César Rito Salinas
Un niño de once años está sentado en una piedra a orillas de la carretera.
No espera a nadie.
Ni a su madre vestida toda de negro que regrese del mercado con las cosas necesarias para preparar la cena. Ni a sus hermanos mayores que regresarán pronto de la escuela. Ni espera a sus amigos, ya es tarde para invitarlos a jugar pelota.
No espera a nadie.
El sol cae rápidamente a su espalda mientras enfrente, en la carretera aun encendida por el calor del día, los camiones hacen rugir sus motores y marchan hacia alguna parte. El pequeño de once años, sentado sobre la piedra, junto a la carretera que comunica a los dos océanos, espera paciente que caiga la noche, el justo momento en que los conductores de los vehículos se ven obligados por la naciente oscuridad a encender las luces de sus unidades.

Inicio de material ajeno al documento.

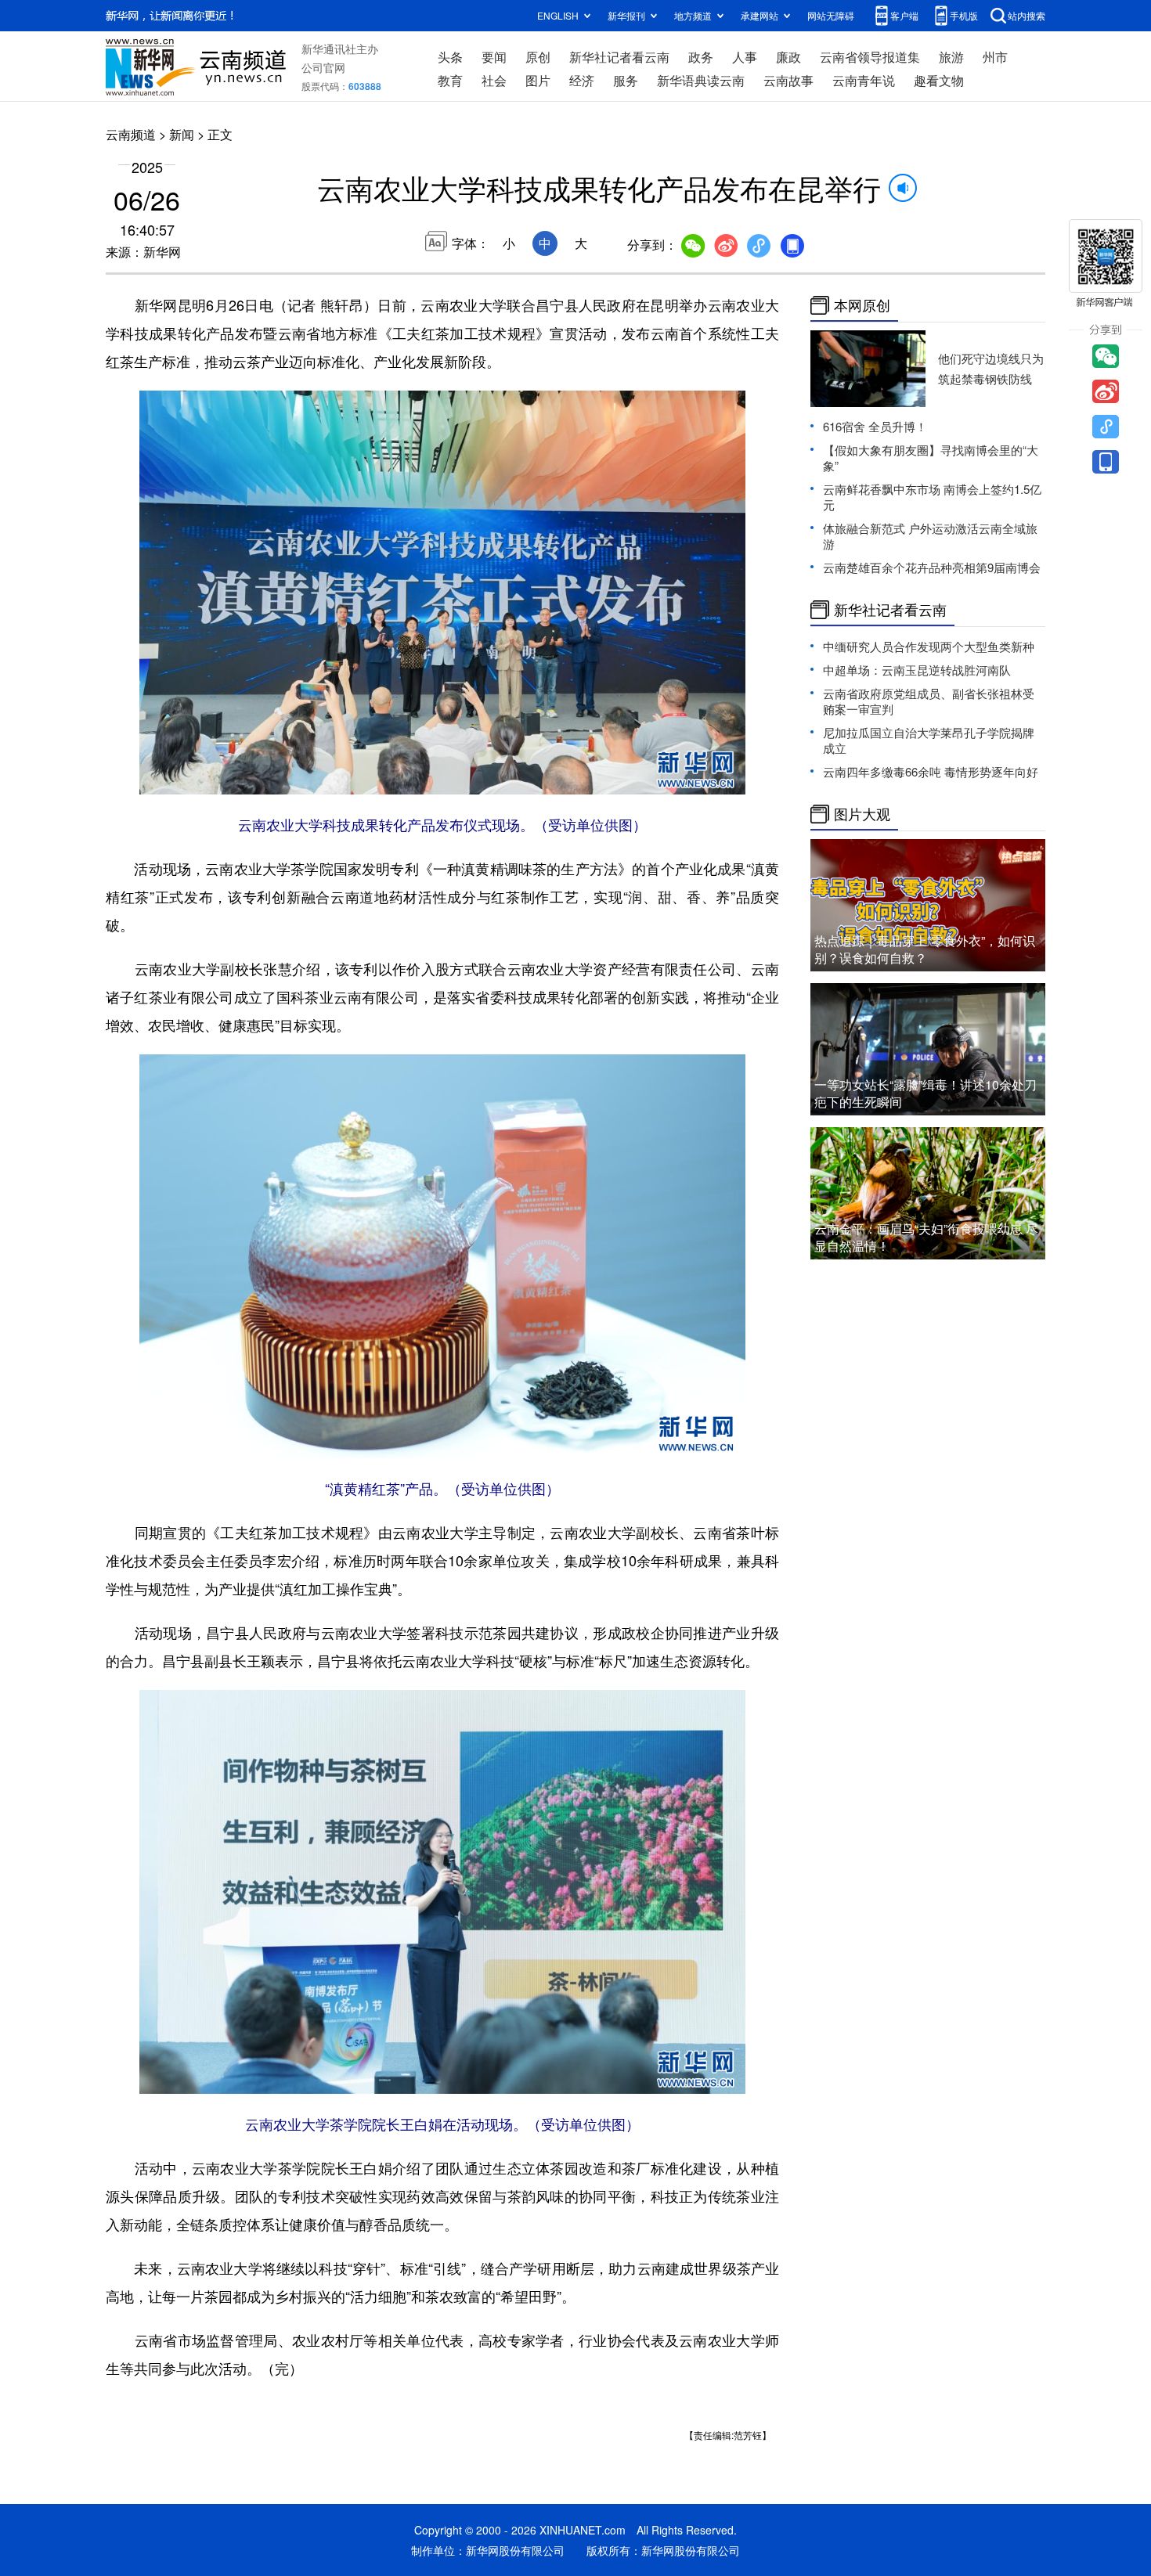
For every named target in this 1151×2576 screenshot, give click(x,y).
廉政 (788, 57)
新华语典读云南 (701, 80)
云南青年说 (863, 80)
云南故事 (788, 80)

Eso espera el niño de once años sentado en la piedra junto a la carretera. Que oscurezca y que se enciendan las luces de los autos. Luego, por un instante más, verlos correr con sus luces encendidas: rojas, verdes, azules, encendidas; blancas, brillantes, encendidas.
Pasado este corto momento se incorpora de la piedra mientras el correr veloz de los carros le agita los cabellos ensortijados. Camina hacia su casa donde su madre, una mujer vestida toda de negro, y sus hermanos de cabellos largos, lo esperan para cenar café con leche y pan.